- **Required work**:
Please reproduce the data in its entirety, word for word.

- **Information shown**:
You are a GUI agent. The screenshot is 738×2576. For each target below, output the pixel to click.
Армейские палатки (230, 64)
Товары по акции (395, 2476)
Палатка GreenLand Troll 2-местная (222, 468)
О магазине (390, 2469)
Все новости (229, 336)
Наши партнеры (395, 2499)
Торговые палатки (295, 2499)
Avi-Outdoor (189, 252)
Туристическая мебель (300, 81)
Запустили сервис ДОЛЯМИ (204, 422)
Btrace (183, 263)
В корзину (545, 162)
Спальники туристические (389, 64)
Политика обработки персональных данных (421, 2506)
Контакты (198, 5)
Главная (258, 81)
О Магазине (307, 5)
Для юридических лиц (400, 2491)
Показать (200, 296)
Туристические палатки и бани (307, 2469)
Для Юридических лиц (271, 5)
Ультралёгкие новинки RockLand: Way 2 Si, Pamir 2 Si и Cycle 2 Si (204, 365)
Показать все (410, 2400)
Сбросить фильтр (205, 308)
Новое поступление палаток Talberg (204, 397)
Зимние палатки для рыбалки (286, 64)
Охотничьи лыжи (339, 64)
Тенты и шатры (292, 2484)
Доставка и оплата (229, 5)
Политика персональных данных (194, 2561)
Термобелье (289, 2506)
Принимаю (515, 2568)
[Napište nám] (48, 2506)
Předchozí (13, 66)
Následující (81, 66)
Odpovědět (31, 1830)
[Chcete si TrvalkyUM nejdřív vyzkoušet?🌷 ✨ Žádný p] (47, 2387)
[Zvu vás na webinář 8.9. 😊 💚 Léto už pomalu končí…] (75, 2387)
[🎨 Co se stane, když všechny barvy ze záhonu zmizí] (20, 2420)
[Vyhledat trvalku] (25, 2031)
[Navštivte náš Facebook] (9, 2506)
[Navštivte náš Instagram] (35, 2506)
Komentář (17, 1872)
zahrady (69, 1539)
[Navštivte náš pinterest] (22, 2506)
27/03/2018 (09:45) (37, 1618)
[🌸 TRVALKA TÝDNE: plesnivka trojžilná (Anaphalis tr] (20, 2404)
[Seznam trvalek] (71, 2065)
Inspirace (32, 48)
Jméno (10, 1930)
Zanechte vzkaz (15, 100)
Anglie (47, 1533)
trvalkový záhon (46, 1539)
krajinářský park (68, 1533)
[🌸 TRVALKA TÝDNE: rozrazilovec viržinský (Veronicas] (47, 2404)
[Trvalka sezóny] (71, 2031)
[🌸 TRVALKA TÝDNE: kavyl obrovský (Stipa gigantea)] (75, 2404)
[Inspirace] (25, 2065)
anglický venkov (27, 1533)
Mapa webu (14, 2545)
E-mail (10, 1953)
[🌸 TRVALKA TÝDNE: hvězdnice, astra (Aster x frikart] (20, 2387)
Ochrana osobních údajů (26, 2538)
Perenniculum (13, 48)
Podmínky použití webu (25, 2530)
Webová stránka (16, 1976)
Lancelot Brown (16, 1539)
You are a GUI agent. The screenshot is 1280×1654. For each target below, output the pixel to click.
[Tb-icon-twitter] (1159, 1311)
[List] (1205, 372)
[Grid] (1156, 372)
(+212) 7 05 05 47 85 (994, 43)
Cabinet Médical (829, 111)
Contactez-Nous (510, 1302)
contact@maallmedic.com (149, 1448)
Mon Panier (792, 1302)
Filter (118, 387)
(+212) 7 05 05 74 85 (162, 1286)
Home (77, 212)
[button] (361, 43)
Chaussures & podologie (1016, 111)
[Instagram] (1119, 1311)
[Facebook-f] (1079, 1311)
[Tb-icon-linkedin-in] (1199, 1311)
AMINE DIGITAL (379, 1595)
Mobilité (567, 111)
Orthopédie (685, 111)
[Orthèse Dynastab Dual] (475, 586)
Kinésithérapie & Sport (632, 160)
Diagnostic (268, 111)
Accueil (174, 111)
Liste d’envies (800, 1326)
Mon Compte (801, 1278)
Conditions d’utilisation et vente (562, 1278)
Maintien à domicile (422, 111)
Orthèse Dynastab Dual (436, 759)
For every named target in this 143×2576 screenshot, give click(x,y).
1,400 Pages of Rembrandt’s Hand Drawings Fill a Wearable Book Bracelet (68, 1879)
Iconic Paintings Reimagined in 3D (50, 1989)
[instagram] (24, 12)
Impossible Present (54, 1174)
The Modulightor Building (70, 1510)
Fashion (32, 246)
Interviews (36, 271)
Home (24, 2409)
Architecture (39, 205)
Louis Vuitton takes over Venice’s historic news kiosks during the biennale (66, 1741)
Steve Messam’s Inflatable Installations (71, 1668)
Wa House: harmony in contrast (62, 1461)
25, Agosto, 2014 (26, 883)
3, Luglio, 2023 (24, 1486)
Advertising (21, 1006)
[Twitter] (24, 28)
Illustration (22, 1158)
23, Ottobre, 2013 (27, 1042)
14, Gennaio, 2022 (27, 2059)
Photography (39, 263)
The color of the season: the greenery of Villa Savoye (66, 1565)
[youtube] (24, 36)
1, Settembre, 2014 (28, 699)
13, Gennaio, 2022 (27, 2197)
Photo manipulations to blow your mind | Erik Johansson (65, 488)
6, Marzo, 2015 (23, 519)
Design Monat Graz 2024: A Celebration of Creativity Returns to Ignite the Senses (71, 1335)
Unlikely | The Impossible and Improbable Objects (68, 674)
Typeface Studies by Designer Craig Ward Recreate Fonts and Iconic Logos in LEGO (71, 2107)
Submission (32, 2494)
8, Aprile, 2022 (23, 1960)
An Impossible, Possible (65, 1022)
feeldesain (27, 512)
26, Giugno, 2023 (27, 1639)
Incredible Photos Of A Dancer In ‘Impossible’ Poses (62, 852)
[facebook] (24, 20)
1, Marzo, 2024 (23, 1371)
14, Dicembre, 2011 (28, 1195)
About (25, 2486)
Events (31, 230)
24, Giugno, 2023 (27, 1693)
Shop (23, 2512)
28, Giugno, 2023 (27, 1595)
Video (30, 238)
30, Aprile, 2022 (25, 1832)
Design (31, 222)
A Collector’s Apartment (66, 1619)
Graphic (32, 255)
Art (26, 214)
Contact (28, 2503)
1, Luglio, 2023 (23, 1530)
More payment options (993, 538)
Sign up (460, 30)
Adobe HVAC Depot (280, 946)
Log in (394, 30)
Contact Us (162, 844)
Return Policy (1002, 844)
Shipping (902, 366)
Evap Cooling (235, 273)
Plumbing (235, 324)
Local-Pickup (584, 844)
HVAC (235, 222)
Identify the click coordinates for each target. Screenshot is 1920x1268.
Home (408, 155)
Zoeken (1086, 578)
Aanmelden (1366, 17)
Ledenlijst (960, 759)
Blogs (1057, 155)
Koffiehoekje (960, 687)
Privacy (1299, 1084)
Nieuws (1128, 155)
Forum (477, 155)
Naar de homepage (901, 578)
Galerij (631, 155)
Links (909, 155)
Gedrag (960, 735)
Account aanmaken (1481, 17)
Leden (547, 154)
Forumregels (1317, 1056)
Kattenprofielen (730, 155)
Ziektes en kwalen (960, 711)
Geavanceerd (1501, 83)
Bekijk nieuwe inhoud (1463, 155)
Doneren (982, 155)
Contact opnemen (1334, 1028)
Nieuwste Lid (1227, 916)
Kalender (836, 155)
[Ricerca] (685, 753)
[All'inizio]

- **Answer**:
You are a GUI agent. The screenshot is 738×2576. For each target below, output the pixel to click.
Армейские палатки (230, 64)
Товары по акции (395, 2476)
Палатка GreenLand Troll 2-местная (222, 468)
О магазине (390, 2469)
Все новости (229, 336)
Наши партнеры (395, 2499)
Торговые палатки (295, 2499)
Avi-Outdoor (189, 252)
Туристическая мебель (300, 81)
Запустили сервис ДОЛЯМИ (204, 422)
Btrace (183, 263)
В корзину (545, 162)
Спальники туристические (389, 64)
Политика обработки персональных данных (421, 2506)
Контакты (198, 5)
Главная (258, 81)
О Магазине (307, 5)
Для юридических лиц (400, 2491)
Показать (200, 296)
Туристические палатки и бани (307, 2469)
Для Юридических лиц (271, 5)
Ультралёгкие новинки RockLand: Way 2 Si, Pamir 2 Si и Cycle 2 Si (204, 365)
Показать все (410, 2400)
Сбросить фильтр (205, 308)
Новое поступление палаток Talberg (204, 397)
Зимние палатки для рыбалки (286, 64)
Охотничьи лыжи (339, 64)
Тенты и шатры (292, 2484)
Доставка и оплата (229, 5)
Политика персональных данных (194, 2561)
Термобелье (289, 2506)
Принимаю (515, 2568)
[Napište nám] (48, 2506)
Předchozí (13, 66)
Následující (81, 66)
Odpovědět (31, 1830)
[Chcete si TrvalkyUM nejdřív vyzkoušet?🌷 ✨ Žádný p] (47, 2387)
[Zvu vás na webinář 8.9. 😊 💚 Léto už pomalu končí…] (75, 2387)
[🎨 Co se stane, když všechny barvy ze záhonu zmizí] (20, 2420)
[Vyhledat trvalku] (25, 2031)
[Navštivte náš Facebook] (9, 2506)
[Navštivte náš Instagram] (35, 2506)
Komentář (17, 1872)
zahrady (69, 1539)
[Navštivte náš pinterest] (22, 2506)
27/03/2018 (09:45) (37, 1618)
[🌸 TRVALKA TÝDNE: plesnivka trojžilná (Anaphalis tr] (20, 2404)
[Seznam trvalek] (71, 2065)
Inspirace (32, 48)
Jméno (10, 1930)
Zanechte vzkaz (15, 100)
Anglie (47, 1533)
trvalkový záhon (46, 1539)
krajinářský park (68, 1533)
[🌸 TRVALKA TÝDNE: rozrazilovec viržinský (Veronicas] (47, 2404)
[Trvalka sezóny] (71, 2031)
[🌸 TRVALKA TÝDNE: kavyl obrovský (Stipa gigantea)] (75, 2404)
[Inspirace] (25, 2065)
anglický venkov (27, 1533)
Mapa webu (14, 2545)
E-mail (10, 1953)
[🌸 TRVALKA TÝDNE: hvězdnice, astra (Aster x frikart] (20, 2387)
Ochrana osobních údajů (26, 2538)
Perenniculum (13, 48)
Podmínky použití webu (25, 2530)
Webová stránka (16, 1976)
Lancelot Brown (16, 1539)
You are a GUI agent. The screenshot is 1280×1654. For each target below, output the pixel to click.
[Tb-icon-twitter] (1159, 1311)
[List] (1205, 372)
[Grid] (1156, 372)
(+212) 7 05 05 47 85 (994, 43)
Cabinet Médical (829, 111)
Contactez-Nous (510, 1302)
contact@maallmedic.com (149, 1448)
Mon Panier (792, 1302)
Filter (118, 387)
(+212) 7 05 05 74 85 (162, 1286)
Home (77, 212)
[button] (361, 43)
Chaussures & podologie (1016, 111)
[Instagram] (1119, 1311)
[Facebook-f] (1079, 1311)
[Tb-icon-linkedin-in] (1199, 1311)
AMINE DIGITAL (379, 1595)
Mobilité (567, 111)
Orthopédie (685, 111)
[Orthèse Dynastab Dual] (475, 586)
Kinésithérapie & Sport (632, 160)
Diagnostic (268, 111)
Accueil (174, 111)
Liste d’envies (800, 1326)
Mon Compte (801, 1278)
Conditions d’utilisation et vente (562, 1278)
Maintien à domicile (422, 111)
Orthèse Dynastab Dual (436, 759)
For every named target in this 143×2576 screenshot, give click(x,y).
1,400 Pages of Rembrandt’s Hand Drawings Fill a Wearable Book Bracelet (68, 1879)
Iconic Paintings Reimagined in 3D (50, 1989)
[instagram] (24, 12)
Impossible Present (54, 1174)
The Modulightor Building (70, 1510)
Fashion (32, 246)
Interviews (36, 271)
Home (24, 2409)
Architecture (39, 205)
Louis Vuitton takes over Venice’s historic news kiosks during the biennale (66, 1741)
Steve Messam’s Inflatable Installations (71, 1668)
Wa House: harmony in contrast (62, 1461)
25, Agosto, 2014 (26, 883)
3, Luglio, 2023 (24, 1486)
Advertising (21, 1006)
[Twitter] (24, 28)
Illustration (22, 1158)
23, Ottobre, 2013 (27, 1042)
14, Gennaio, 2022 (27, 2059)
Photography (39, 263)
The color of the season: the greenery of Villa Savoye (66, 1565)
[youtube] (24, 36)
1, Settembre, 2014 (28, 699)
13, Gennaio, 2022 (27, 2197)
Photo manipulations to blow your mind | Erik Johansson (65, 488)
6, Marzo, 2015 (23, 519)
Design Monat Graz 2024: A Celebration of Creativity Returns to Ignite the Senses (71, 1335)
Unlikely | The Impossible and Improbable Objects (68, 674)
Typeface Studies by Designer Craig Ward Recreate Fonts and Iconic Logos in LEGO (71, 2107)
Submission (32, 2494)
8, Aprile, 2022 (23, 1960)
An Impossible, Possible (65, 1022)
feeldesain (27, 512)
26, Giugno, 2023 (27, 1639)
Incredible Photos Of A Dancer In ‘Impossible’ Poses (62, 852)
[facebook] (24, 20)
1, Marzo, 2024 (23, 1371)
14, Dicembre, 2011 (28, 1195)
About (25, 2486)
Events (31, 230)
24, Giugno, 2023 (27, 1693)
Shop (23, 2512)
28, Giugno, 2023 (27, 1595)
Video (30, 238)
30, Aprile, 2022 (25, 1832)
Design (31, 222)
A Collector’s Apartment (66, 1619)
Graphic (32, 255)
Art (26, 214)
Contact (28, 2503)
1, Luglio, 2023 (23, 1530)
More payment options (993, 538)
Sign up (460, 30)
Adobe HVAC Depot (280, 946)
Log in (394, 30)
Contact Us (162, 844)
Return Policy (1002, 844)
Shipping (902, 366)
Evap Cooling (235, 273)
Plumbing (235, 324)
Local-Pickup (584, 844)
HVAC (235, 222)
Identify the click coordinates for each target. Screenshot is 1920x1268.
Home (408, 155)
Zoeken (1086, 578)
Aanmelden (1366, 17)
Ledenlijst (960, 759)
Blogs (1057, 155)
Koffiehoekje (960, 687)
Privacy (1299, 1084)
Nieuws (1128, 155)
Forum (477, 155)
Naar de homepage (901, 578)
Galerij (631, 155)
Links (909, 155)
Gedrag (960, 735)
Account aanmaken (1481, 17)
Leden (547, 154)
Forumregels (1317, 1056)
Kattenprofielen (730, 155)
Ziektes en kwalen (960, 711)
Geavanceerd (1501, 83)
Bekijk nieuwe inhoud (1463, 155)
Doneren (982, 155)
Contact opnemen (1334, 1028)
Nieuwste Lid (1227, 916)
Kalender (836, 155)
[Ricerca] (685, 753)
[All'inizio]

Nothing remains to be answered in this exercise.